Item 8 Executive Officer
Frederick Bell
President and Chief Operating Officer
+44 (0) 7554 872 794
Item 9 Date of Report
March 3, 2026
CAUTIONARY NOTE REGARDING FORWARD-LOOKING INFORMATION
This material change report contains certain "forward looking statements" and certain "forward-looking information" as defined under applicable Canadian securities laws. Forward-looking statements and information can generally be identified by the use of forward-looking terminology such as "may", "will", "should", "expect", "intend", "estimate", "anticipate", "believe", "continue", "plans" or similar terminology (including negative and grammatical variations thereof).
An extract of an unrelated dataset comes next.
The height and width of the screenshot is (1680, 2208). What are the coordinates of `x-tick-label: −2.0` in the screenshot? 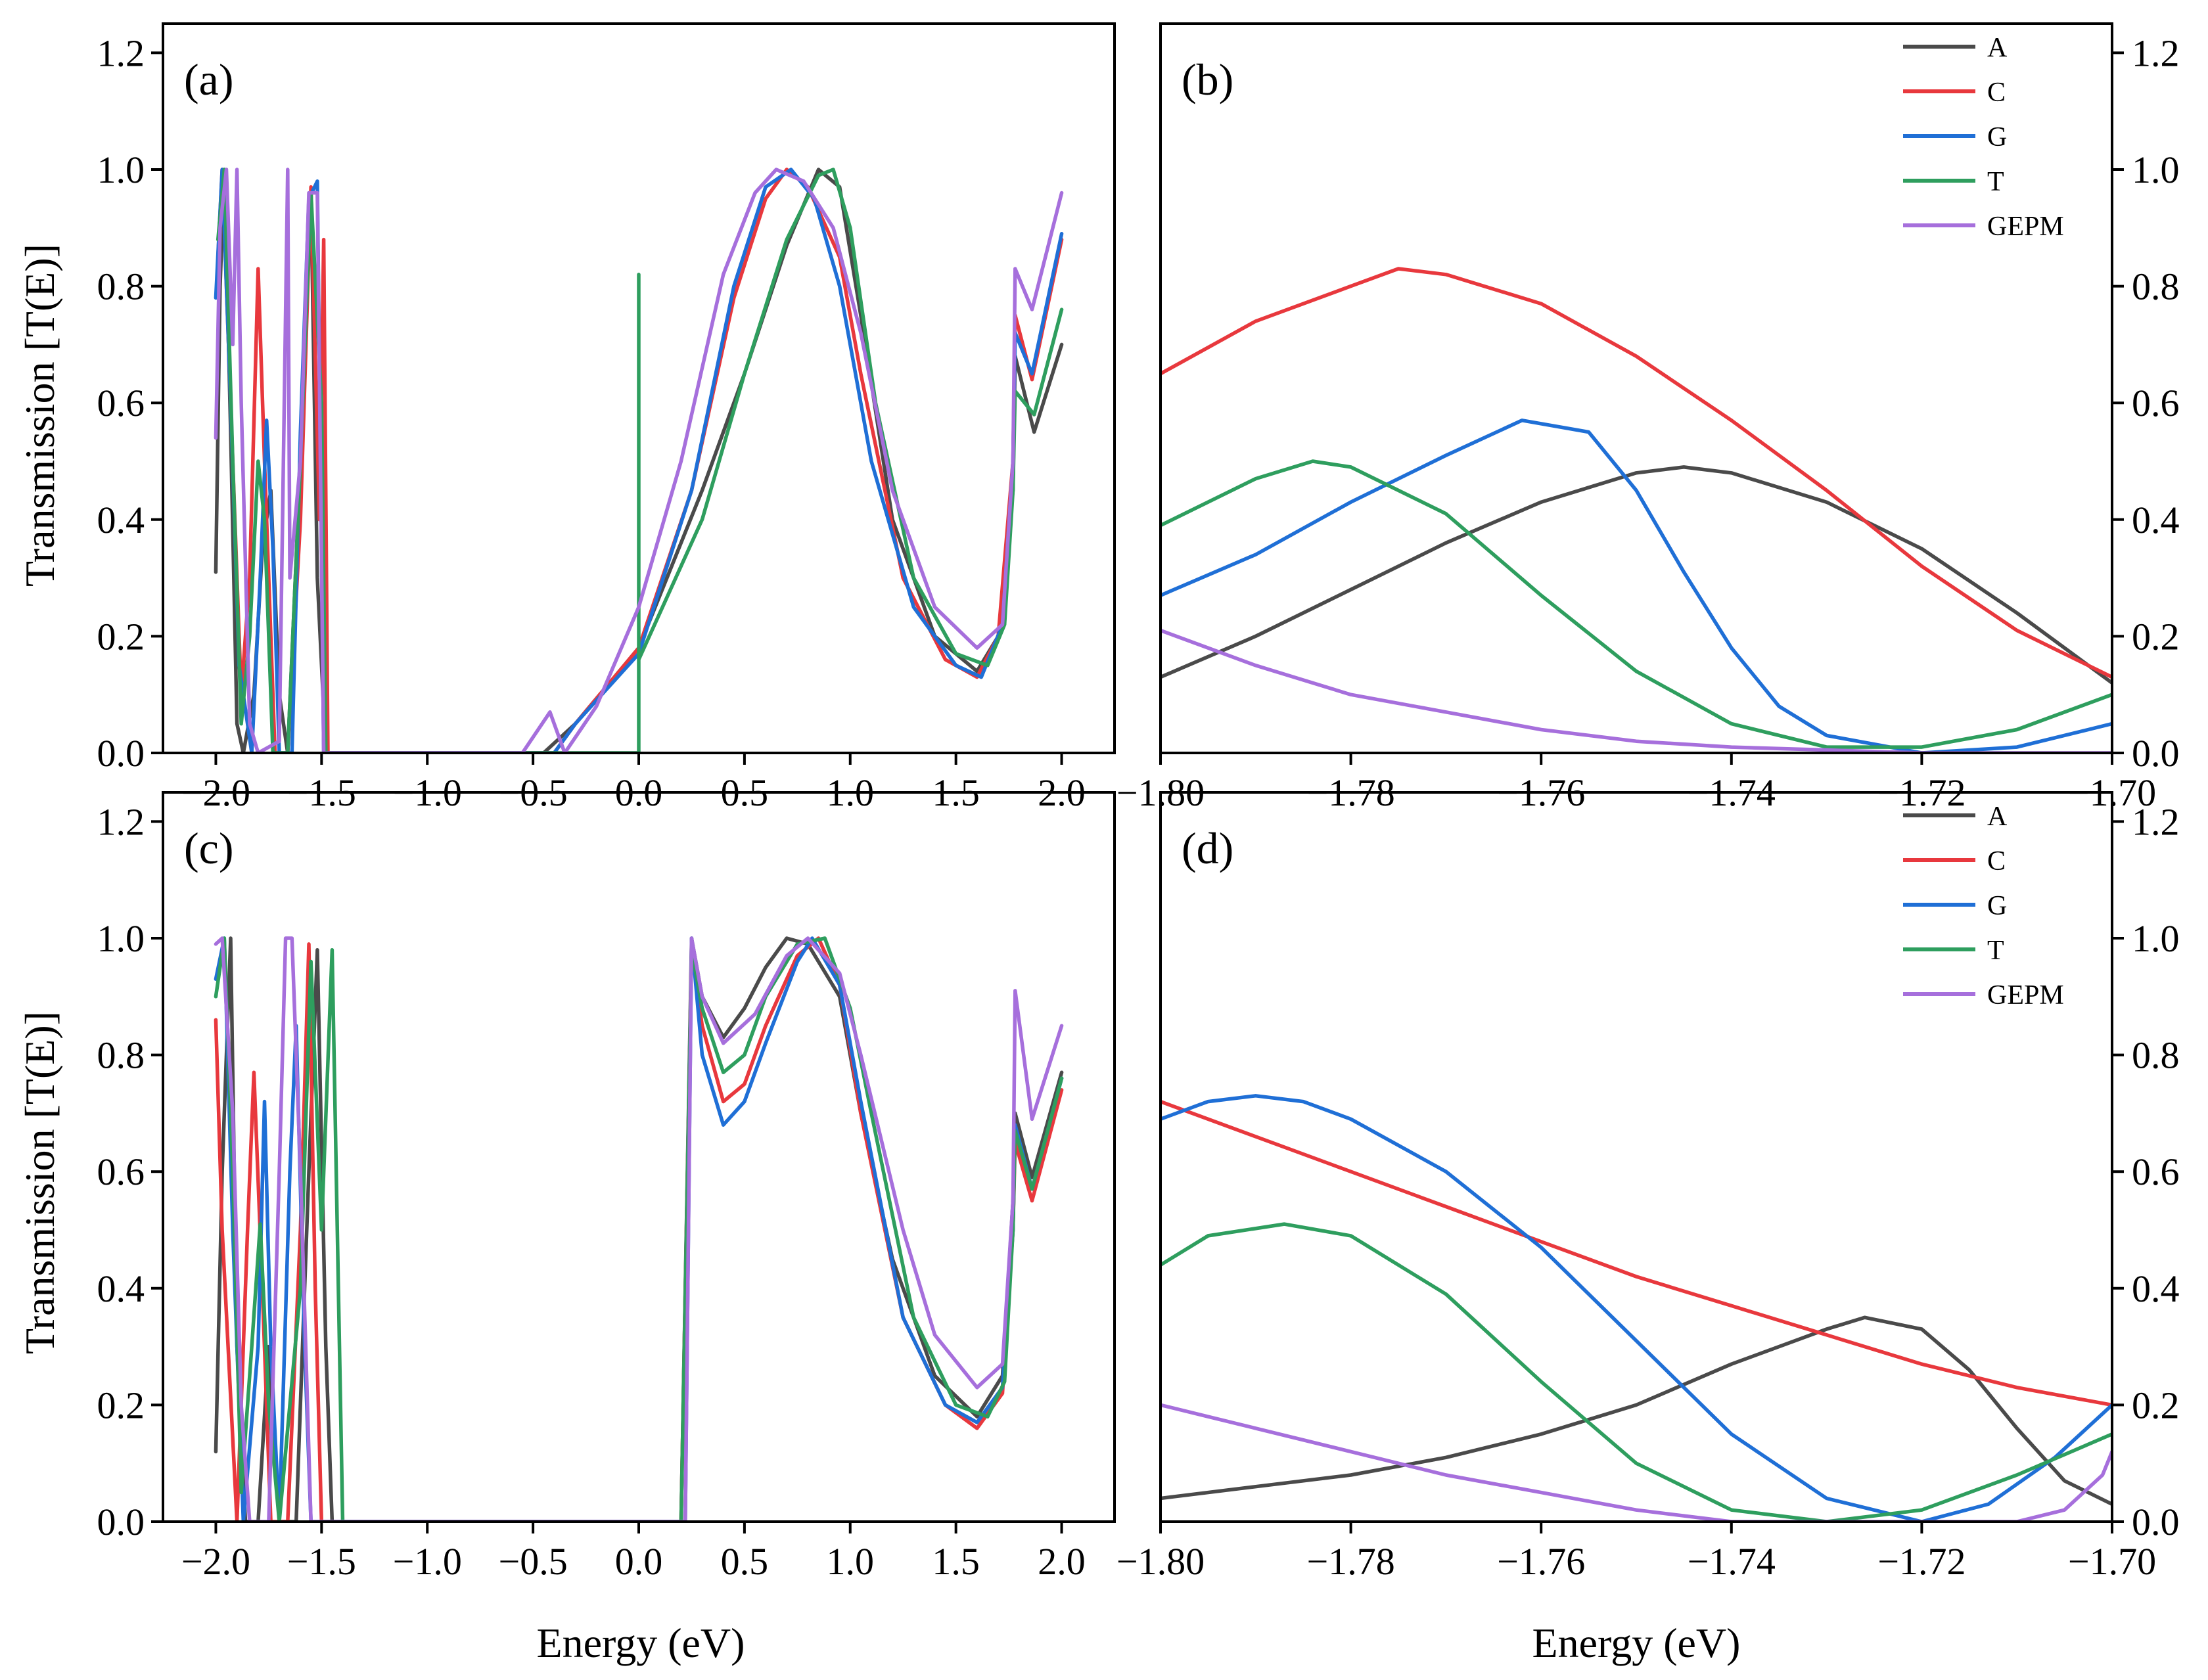 It's located at (216, 1561).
Forward-looking statements and information include, but are not limited to, statements regarding use of the proceeds of the Facility, the availability of the Company to access the Accordion, future royalties and future consideration payments or issuances of shares, and other statements that are not statements of fact. Forward-looking statements and information are based on forecasts of future results, estimates of amounts not yet determinable and assumptions that, while believed by management to be reasonable, are inherently subject to significant business, economic and competitive uncertainties and contingencies.
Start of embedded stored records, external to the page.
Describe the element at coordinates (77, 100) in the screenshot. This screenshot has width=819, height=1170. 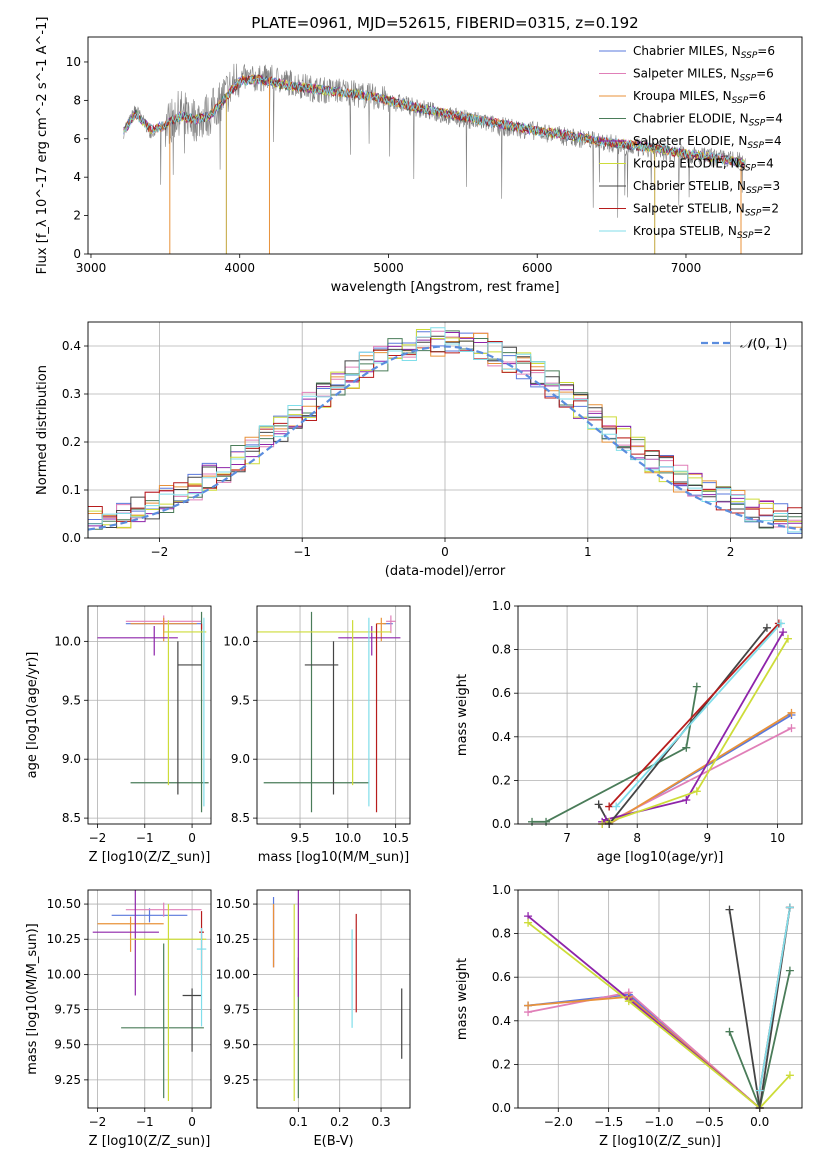
I see `y-tick-label: 8` at that location.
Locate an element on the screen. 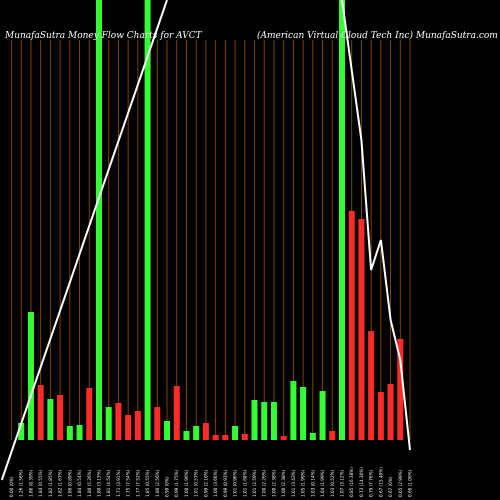  x-tick-label: 1.81 (4.54%) is located at coordinates (108, 483).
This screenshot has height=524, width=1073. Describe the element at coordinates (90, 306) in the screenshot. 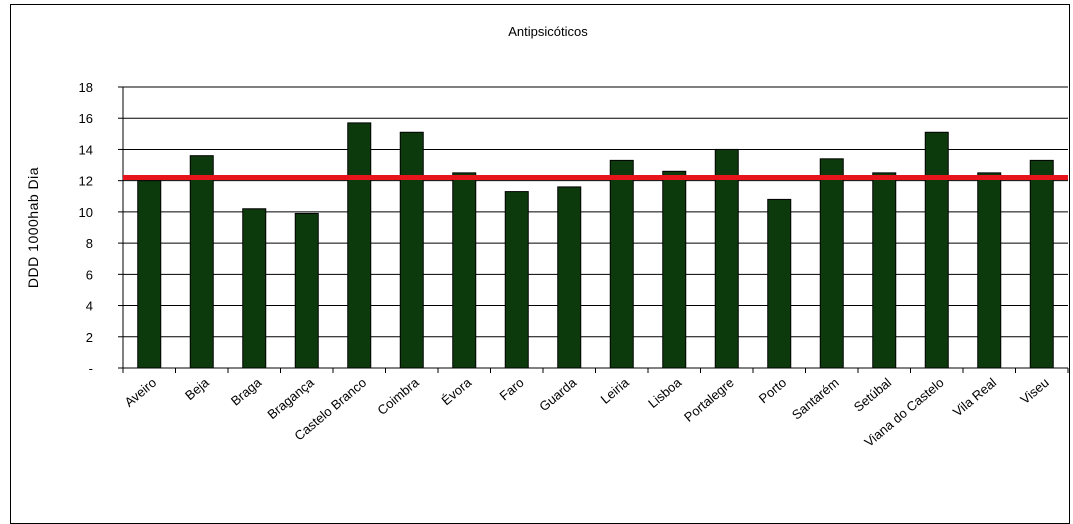

I see `y-tick-label: 4` at that location.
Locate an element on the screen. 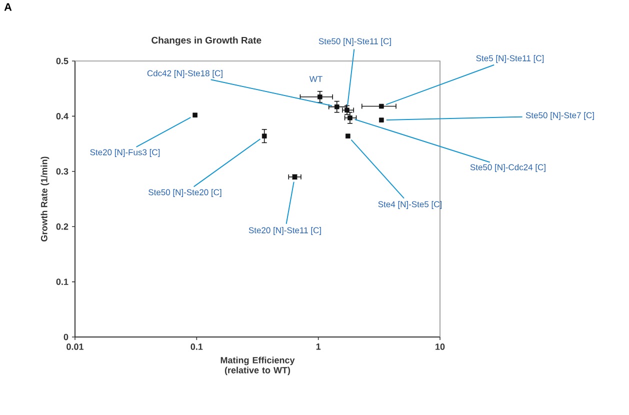 The height and width of the screenshot is (415, 629). x-tick-label: 0.01 is located at coordinates (75, 347).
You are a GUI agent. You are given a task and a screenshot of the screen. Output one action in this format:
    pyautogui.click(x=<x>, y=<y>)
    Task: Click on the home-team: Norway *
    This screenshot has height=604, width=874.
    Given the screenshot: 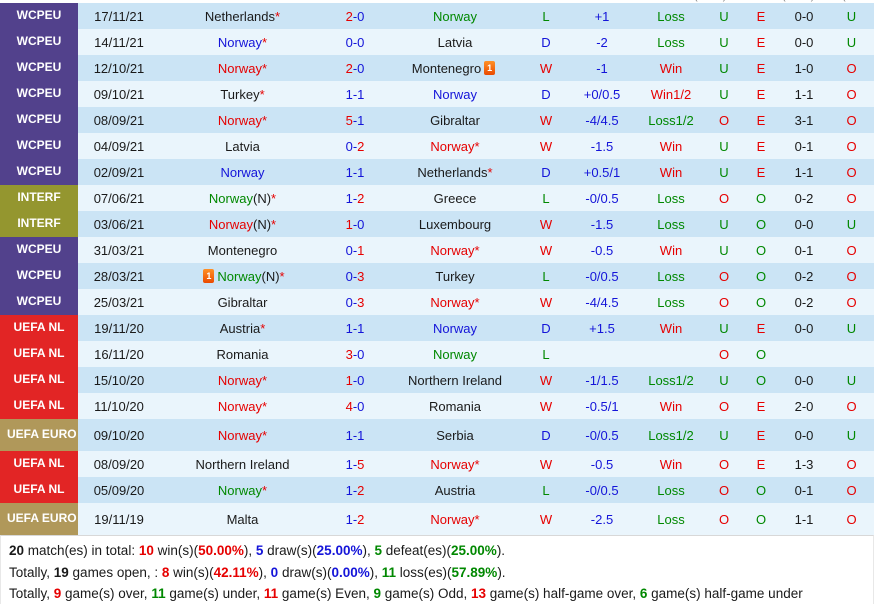 What is the action you would take?
    pyautogui.click(x=242, y=380)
Forward-looking statements and information are subject to various known and unknown risks and uncertainties, many of which are beyond the ability of Elemental to control or predict, that may cause Element's actual results, performance or achievements to be materially different from those expressed or implied thereby, and are developed based on assumptions about such risks, uncertainties and other factors set out herein, including but not limited to: the impact of general business and economic conditions; the absence of control over the mining operations from which Elemental will receive royalties; risks related to international operations; government relations and environmental regulation; the inherent risks involved in the exploration and development of mineral properties; the uncertainties involved in interpreting exploration data; the potential for delays in exploration or development activities; the geology, grade and continuity of mineral deposits; the possibility that future exploration, development or mining results will not be consistent with Elemental's expectations; accidents, equipment breakdowns, title matters, labour disputes or other unanticipated difficulties or interruptions in operations; fluctuating metal prices; unanticipated costs and expenses; uncertainties relating to the availability and costs of financing needed in the future; the inherent uncertainty of production and cost estimates and the potential for unexpected costs and expenses, commodity price fluctuations; currency fluctuations; regulatory restrictions, including environmental regulatory restrictions; liabilities; competition; loss of key employees; and other related risks and uncertainties. For a discussion of important factors which could cause actual results to differ from forward-looking statements, refer to the annual information form of Elemental for the year ended December 31, 2024. Elemental undertakes no obligation to update forward-looking statements and information except as required by applicable law. Such forward-looking statements and information represents management's best judgment based on information currently available. No forward-looking statement or information can be guaranteed, and actual future results may vary materially. Accordingly, readers are advised not to place undue reliance on forward-looking statements or information.